- Work instructions -
A word-for-word copy of the lines below, starting at the line with "Click the Kyvio logo" and ending at the last one, is what you should give. Omit every picture.

Collected data:

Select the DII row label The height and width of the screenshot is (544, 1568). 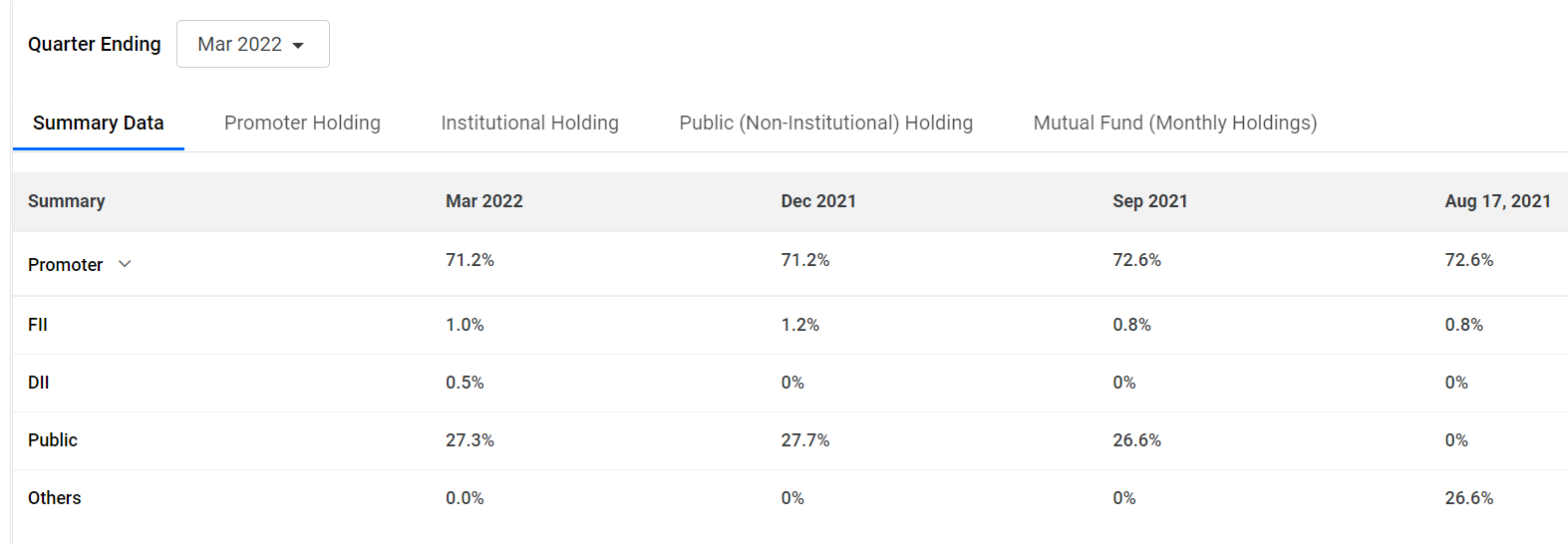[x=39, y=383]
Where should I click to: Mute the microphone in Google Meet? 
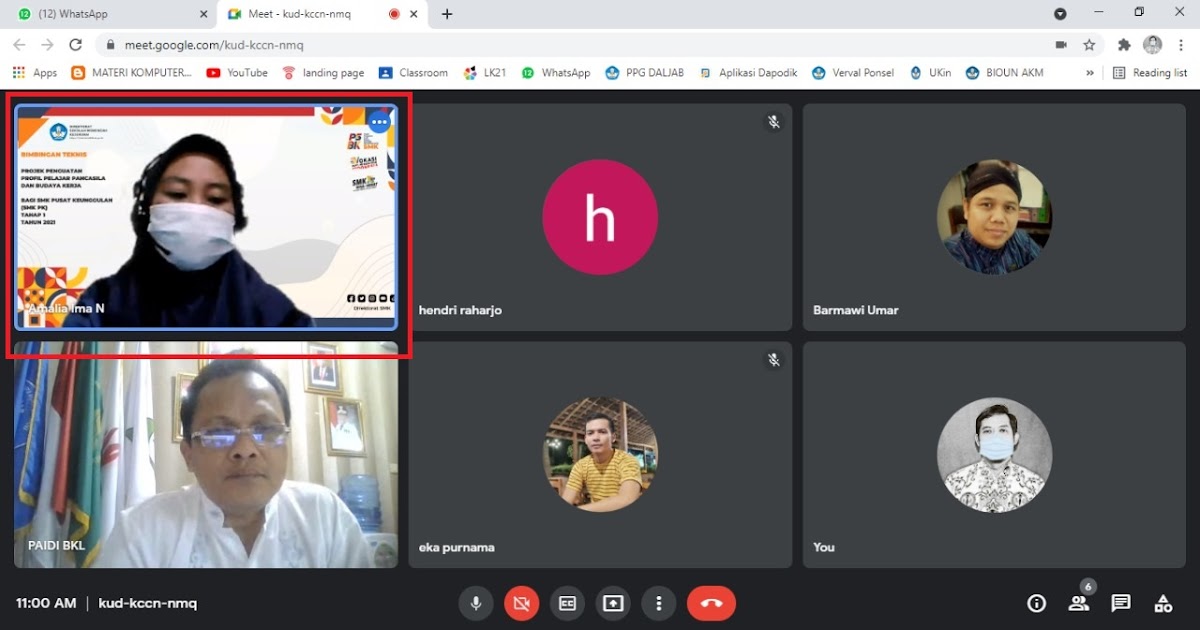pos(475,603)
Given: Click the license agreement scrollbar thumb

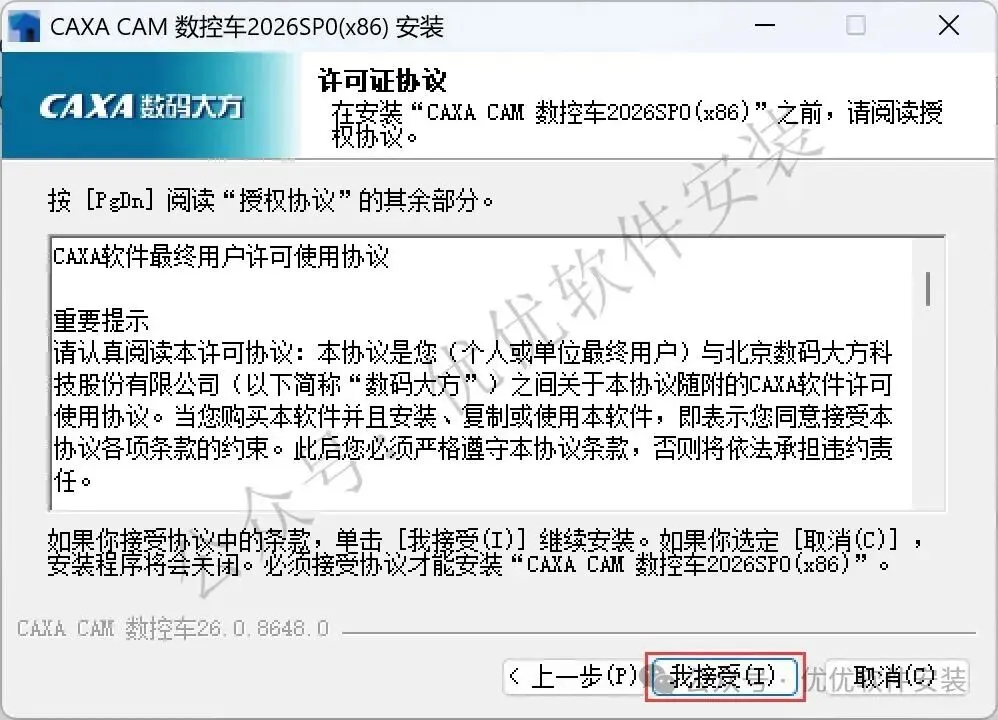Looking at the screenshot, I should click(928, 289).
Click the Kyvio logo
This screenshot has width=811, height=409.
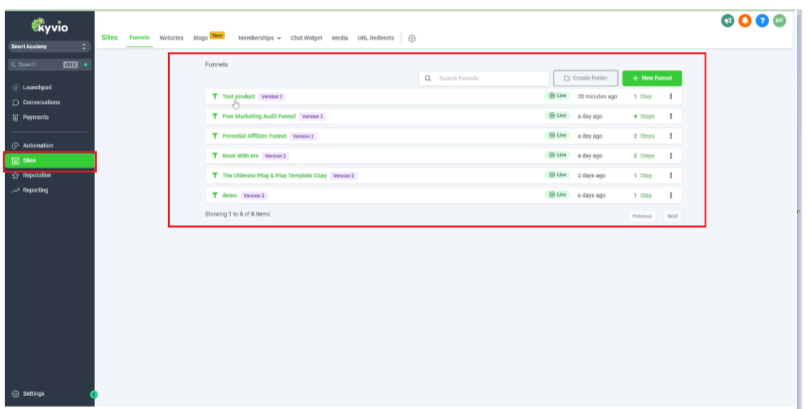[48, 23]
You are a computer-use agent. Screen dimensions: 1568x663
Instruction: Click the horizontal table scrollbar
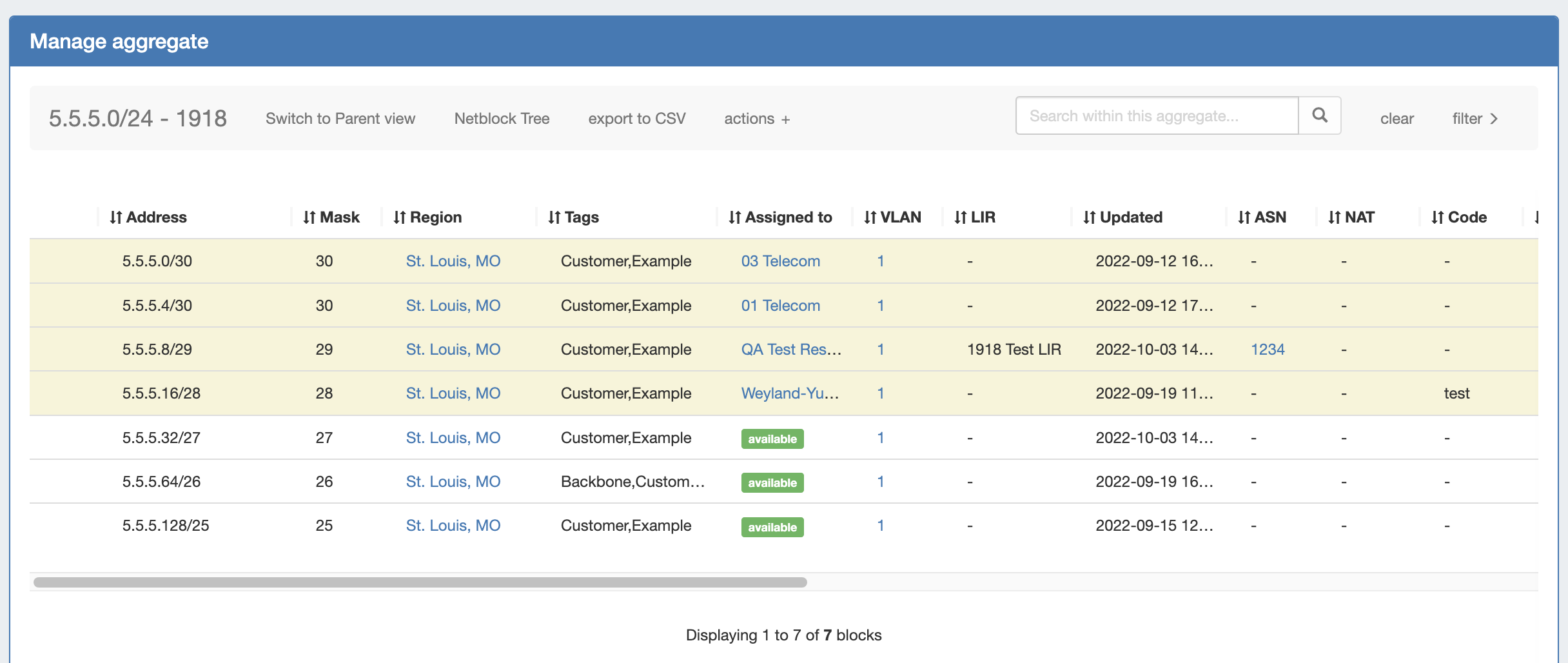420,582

- Answer for the task -
Click the Kyvio logo
This screenshot has width=811, height=409.
[48, 23]
You are a computer-use agent. Screen dimensions: 1568x663
Instruction: Click the horizontal table scrollbar
420,582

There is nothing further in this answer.